In the aftermath of World War II, trade allowed American wheat flour to make its way into Japan in mass quantities, and ramen underwent an unprecedented boom. (I’d argue that we're still in it, and it's only just now properly making its way to cuisine-curious corners of the globe like Pittsburgh.) The varieties of flavorings and toppings put into a bowl became hot grounds for experimentation, and soon, every region of Japan had its own specialty variety. In 1958, Momofuku Ando, the Taiwanese-Japanese founder of Nissin Foods, invent preserved, flash-fried instant noodles that allowed anybody to approximate the taste of ramen at home using only boiling water. Taking cheap, quick, and filling to the extreme, instant ramen became a global phenomenon.

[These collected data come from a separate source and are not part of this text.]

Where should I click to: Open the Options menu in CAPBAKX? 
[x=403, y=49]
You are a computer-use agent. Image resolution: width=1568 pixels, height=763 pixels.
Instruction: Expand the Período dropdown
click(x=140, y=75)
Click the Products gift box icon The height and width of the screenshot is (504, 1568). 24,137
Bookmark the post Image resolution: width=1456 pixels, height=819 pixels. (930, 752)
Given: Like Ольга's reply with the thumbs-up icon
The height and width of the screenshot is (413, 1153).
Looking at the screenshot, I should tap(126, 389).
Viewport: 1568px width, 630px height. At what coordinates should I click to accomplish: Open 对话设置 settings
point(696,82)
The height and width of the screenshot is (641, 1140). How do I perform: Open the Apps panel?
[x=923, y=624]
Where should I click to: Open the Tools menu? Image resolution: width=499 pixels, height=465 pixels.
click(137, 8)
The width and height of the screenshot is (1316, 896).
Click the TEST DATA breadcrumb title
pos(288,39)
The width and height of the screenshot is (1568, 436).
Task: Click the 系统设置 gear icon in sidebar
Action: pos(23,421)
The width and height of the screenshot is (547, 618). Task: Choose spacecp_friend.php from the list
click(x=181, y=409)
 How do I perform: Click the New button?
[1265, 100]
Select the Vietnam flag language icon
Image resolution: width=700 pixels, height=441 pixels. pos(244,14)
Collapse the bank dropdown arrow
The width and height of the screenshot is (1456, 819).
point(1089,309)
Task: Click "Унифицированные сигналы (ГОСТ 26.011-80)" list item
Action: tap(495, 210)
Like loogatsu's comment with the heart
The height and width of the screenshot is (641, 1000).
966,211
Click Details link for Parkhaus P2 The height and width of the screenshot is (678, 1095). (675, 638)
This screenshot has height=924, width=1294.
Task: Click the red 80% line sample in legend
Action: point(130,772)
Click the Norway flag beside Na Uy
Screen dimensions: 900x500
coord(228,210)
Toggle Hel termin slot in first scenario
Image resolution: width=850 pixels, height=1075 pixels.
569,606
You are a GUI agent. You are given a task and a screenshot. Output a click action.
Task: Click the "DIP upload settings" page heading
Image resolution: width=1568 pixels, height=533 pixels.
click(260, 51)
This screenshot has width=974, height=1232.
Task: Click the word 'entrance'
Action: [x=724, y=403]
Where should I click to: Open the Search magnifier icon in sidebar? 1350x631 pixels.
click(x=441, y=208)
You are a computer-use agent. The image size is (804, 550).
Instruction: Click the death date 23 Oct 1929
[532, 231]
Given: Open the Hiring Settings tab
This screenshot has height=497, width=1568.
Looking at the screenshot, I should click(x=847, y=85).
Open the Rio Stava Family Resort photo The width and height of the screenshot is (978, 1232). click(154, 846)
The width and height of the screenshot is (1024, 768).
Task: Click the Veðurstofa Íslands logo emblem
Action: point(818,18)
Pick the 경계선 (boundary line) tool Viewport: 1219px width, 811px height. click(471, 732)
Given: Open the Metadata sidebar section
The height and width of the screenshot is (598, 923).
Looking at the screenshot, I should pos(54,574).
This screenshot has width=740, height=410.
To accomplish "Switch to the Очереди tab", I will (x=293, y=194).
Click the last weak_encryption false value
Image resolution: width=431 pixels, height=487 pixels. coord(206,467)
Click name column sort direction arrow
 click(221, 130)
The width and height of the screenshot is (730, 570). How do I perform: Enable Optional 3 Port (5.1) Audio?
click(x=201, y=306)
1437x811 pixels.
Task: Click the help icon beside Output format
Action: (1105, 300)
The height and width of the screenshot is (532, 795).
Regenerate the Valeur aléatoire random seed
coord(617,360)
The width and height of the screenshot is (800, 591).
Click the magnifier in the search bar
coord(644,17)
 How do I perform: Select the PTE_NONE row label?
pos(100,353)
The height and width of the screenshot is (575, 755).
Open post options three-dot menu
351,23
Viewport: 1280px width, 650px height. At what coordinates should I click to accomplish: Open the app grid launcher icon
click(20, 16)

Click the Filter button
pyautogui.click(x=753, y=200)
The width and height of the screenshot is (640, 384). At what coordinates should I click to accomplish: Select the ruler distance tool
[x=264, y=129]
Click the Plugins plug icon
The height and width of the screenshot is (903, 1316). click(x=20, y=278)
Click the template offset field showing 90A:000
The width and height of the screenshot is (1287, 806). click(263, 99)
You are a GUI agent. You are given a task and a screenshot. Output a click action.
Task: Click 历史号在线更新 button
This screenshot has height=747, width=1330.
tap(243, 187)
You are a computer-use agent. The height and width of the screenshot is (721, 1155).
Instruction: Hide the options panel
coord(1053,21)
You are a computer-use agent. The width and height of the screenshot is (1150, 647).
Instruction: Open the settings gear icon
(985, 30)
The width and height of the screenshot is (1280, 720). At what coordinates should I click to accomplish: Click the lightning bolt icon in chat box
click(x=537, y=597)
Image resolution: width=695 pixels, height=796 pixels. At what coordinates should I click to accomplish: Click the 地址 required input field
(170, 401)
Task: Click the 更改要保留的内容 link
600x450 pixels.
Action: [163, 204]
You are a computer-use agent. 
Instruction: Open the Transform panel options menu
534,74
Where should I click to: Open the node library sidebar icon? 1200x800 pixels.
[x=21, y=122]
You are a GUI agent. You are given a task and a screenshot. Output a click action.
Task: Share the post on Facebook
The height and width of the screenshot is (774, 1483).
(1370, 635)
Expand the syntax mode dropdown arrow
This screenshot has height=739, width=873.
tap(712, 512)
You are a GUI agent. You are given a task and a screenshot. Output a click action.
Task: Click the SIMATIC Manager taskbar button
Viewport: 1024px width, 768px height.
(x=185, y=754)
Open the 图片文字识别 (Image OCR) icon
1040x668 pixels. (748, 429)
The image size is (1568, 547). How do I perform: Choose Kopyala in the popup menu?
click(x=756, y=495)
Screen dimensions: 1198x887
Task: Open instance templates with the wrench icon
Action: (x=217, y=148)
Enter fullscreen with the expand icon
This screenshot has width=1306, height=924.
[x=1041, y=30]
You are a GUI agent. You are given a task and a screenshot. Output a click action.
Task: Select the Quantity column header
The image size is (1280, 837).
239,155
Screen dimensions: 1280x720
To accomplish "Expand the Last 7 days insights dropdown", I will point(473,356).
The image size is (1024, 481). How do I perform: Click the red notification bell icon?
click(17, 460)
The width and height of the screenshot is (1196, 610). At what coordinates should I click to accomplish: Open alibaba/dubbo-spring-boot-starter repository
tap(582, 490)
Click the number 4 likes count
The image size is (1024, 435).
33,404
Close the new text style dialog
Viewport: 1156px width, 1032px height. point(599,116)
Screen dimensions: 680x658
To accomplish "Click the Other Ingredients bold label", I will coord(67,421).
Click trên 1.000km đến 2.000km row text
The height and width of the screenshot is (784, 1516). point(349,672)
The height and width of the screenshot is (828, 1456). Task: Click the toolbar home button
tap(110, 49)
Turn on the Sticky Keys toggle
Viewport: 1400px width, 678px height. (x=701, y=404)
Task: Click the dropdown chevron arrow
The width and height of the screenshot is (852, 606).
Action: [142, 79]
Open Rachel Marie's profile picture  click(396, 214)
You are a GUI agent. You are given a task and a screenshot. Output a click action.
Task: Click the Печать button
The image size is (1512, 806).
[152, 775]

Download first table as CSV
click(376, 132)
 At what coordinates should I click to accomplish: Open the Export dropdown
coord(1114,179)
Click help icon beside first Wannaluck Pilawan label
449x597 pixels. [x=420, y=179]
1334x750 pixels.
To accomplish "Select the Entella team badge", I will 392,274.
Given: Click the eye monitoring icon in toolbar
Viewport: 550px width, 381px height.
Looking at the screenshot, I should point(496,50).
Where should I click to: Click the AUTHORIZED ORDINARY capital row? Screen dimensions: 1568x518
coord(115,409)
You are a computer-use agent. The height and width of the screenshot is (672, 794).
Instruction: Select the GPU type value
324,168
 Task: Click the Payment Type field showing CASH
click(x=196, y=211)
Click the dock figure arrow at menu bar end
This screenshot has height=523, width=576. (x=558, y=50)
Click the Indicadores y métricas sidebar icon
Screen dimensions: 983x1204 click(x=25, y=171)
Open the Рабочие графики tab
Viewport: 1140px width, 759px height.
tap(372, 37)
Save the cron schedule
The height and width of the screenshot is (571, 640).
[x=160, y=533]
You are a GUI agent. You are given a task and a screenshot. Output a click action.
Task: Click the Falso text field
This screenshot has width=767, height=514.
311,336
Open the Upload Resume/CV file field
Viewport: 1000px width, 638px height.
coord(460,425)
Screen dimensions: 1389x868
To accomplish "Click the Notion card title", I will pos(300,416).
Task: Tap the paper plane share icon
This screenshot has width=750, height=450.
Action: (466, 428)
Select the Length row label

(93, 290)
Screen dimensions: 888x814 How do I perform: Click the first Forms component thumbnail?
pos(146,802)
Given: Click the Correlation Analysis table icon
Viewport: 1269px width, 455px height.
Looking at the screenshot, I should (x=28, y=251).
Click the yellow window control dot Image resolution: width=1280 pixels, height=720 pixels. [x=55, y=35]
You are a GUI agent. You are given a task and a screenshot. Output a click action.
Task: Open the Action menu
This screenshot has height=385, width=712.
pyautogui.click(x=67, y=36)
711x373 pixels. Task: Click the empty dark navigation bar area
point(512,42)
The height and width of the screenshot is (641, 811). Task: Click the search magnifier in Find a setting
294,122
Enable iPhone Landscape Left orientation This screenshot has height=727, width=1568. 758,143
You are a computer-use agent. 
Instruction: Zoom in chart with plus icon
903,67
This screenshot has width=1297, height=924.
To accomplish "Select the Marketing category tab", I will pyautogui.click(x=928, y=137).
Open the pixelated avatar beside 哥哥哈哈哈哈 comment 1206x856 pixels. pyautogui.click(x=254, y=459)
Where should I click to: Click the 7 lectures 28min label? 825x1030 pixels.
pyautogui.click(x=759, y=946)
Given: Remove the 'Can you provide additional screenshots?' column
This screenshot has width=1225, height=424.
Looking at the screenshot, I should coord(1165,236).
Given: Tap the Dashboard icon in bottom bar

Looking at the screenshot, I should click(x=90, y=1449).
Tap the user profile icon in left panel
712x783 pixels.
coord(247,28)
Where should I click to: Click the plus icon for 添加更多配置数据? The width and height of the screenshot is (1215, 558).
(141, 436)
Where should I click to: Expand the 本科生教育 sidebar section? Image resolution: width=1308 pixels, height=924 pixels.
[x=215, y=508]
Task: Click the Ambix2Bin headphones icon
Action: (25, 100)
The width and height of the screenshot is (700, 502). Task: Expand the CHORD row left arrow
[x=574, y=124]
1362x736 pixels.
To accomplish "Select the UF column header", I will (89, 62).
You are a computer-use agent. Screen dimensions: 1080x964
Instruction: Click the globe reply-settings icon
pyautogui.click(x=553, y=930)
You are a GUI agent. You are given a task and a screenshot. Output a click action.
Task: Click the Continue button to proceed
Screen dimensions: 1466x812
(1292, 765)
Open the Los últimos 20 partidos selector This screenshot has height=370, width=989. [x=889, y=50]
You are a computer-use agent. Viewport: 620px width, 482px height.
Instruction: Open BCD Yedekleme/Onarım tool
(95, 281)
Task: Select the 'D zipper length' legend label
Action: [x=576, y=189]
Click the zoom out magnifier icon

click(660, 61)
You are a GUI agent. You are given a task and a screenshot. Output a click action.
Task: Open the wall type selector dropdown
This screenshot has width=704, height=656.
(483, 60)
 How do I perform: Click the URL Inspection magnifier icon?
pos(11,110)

Although ramen has history stretching back over a century (seriously, there’s a ramen museum in Yokohama) and has been a cultural touchstone for the vast majority of the modern era, only relatively recently has the culture around American-Japanese food expanded to look toward foods other than sushi and sake. Just as our perception and acceptance of Chinese food has shifted from chow mein and General Tso's to encompass more traditional flavors and less Americanized dining experiences, we've begun looking past the famous face of Japan's rice and seafood culture and toward street food and pub food. Ramen is constructed every bit as delicately and deliberately as any other dish in Japanese cuisine, and, like any other culturally entrenched comfort food, hits a sweet spot capturing depth of flavor and hearty richness. What puts ramen above a Primanti's sandwich, a juicy burger, your grandmother's meatloaf, or buttermilk biscuits, though, is the time and dedication that goes into each of its many ingredients. Traditional tonkotsu (pork bone) broth alone takes a minimum of 12 hours, and the many toppings, ranging from roasted pork to seasoned soft-boiled eggs, require meticulous, advance preparation. Each bite and each bowl tastes like the time and care put into it, which makes ramen an incomparably warming and engaging eating experience.